--- START ---
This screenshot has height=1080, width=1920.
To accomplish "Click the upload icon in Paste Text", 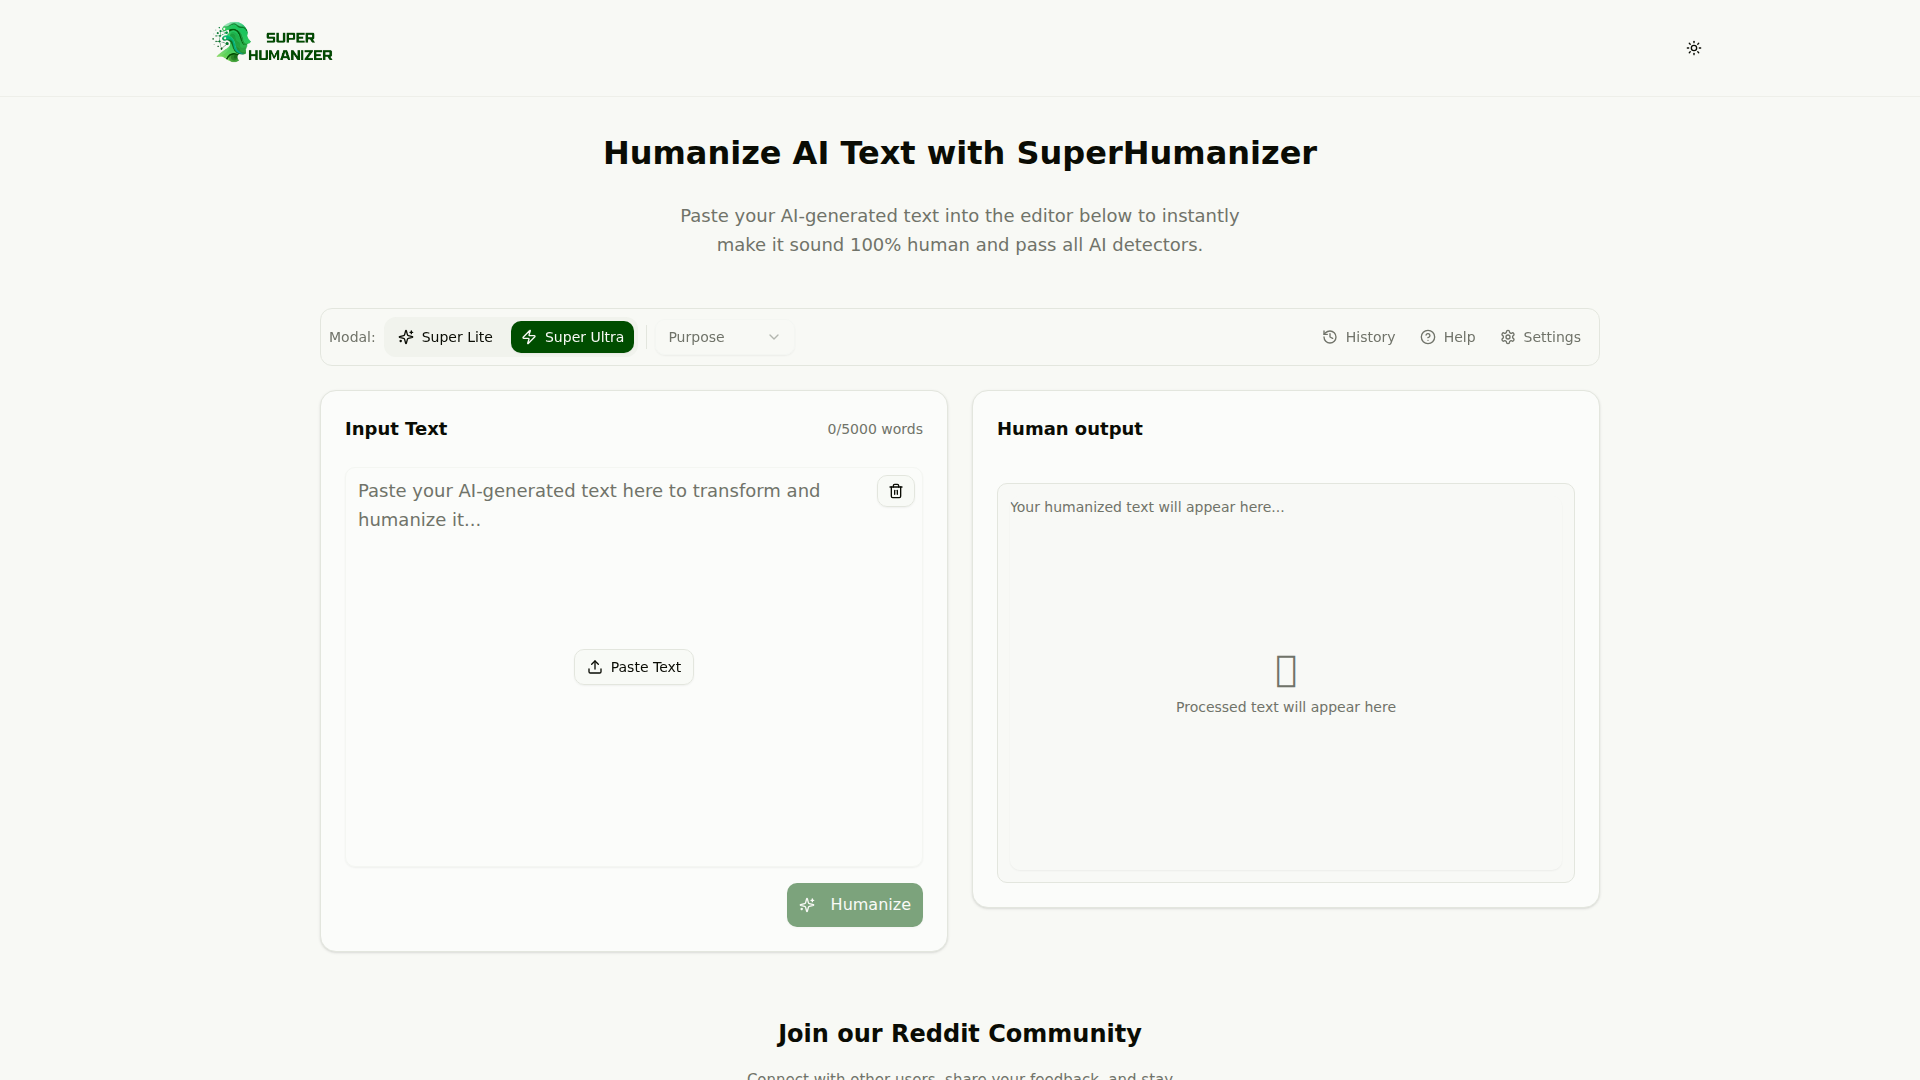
--- END ---
--- START ---
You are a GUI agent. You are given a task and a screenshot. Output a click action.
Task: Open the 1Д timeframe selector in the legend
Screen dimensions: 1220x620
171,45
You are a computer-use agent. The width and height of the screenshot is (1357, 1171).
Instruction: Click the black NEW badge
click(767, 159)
--- END ---
=== Task ===
Out of the material above, select every line that holds the string "height".

=== Problem solution ===
This screenshot has height=1080, width=1920.
You are a computer-use agent. The width and height of the screenshot is (1357, 1171).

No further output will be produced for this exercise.